A few days ago I wondered what project or cultural artifact was going to grab our mutual cultural attention during the Christmas vacation week? Something always does. One year it was fucking Quora if you can believe it. This year I’m ready to call it for $SOS at least if you are into Web3 and crypto economics.

On fucking Christmas Day these degenerates drop a contract to let anyone claim tokens who has ever purchased an NFT on the OpenSea marketplace. And people went ape shit.
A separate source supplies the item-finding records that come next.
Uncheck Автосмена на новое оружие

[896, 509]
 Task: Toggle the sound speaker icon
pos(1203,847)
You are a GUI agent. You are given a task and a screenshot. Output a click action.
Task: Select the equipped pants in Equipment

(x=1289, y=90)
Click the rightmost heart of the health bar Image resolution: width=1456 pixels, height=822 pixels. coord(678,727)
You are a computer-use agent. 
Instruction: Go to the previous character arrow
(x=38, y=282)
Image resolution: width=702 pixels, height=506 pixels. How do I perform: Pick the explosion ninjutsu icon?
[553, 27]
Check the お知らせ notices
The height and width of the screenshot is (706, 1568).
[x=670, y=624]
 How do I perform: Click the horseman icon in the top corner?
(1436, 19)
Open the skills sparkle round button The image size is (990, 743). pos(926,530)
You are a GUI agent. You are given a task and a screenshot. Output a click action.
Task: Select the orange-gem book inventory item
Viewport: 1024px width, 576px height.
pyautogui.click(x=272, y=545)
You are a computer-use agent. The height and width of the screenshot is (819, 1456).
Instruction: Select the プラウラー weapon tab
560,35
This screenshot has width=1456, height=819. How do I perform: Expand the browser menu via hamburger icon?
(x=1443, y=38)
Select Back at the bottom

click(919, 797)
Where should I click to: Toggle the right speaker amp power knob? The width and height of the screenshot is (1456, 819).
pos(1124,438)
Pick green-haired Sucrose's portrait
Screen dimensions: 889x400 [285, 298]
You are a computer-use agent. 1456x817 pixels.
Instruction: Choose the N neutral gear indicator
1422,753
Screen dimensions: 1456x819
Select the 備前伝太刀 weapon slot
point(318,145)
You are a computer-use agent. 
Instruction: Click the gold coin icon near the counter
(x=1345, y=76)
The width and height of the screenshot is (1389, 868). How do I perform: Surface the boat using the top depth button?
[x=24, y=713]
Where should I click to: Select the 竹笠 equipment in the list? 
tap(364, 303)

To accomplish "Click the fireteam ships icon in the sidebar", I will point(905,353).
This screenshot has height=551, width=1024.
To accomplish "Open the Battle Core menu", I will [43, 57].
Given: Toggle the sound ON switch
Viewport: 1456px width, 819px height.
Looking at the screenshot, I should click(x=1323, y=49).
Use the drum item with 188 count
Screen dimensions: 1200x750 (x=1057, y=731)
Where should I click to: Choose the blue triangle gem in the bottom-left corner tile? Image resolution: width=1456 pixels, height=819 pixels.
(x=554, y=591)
Suddenly someone had taken all the visible contributions from OpenSea and manifested them in a token and said this is ours. Fuck corporate dominance of profit your users hold the real value. I’ve never seen anything so ballsy. Last year when Wall Street Bets decided to taken on hedge funds I felt like we had entered a new era of community behavior.

An emergent community has swum up from the sea and eaten the lunch of a supposedly greedy centralized platform. Web3 just attacked what we didn’t even realize was Web2. A crypto darling turned parable for centralization in the space of a few years. $SOS seemed to say community owned this value all along. The airdrop showed us the balance of power in a web3 community if we all work together. I’m so impressed by the sheer cultural force of the statement. It could all go horribly awry but god damn if it isn’t utopian.

I’ve got not fucking clue if this is a legitimate contract or not. I’m not going to FUD. But from a first principles, we are building a new internet where the incentives of the users align with the technology statement, then this is quite a shot across the bow. Also I’m pretty sure this makes it harder for OpenSea to IPO if their user base is in open rebellion against who gets rewarded.

The thing is I believe Devin to be a well meaning and genuinely forward thinking guy. He’s a terrific communicator that set out with the utopian intentions that we all do. But we are moving so fast with breaking cultural norms and acceptable societal level rewards for contributions to an economy that I think we might have just spiraled up to some kind of cultural singularity. Crypto might just be moving that fast. Whatever happens this is one of the coolest things I’ve ever seen from a startup. Score one for the anonymous degens.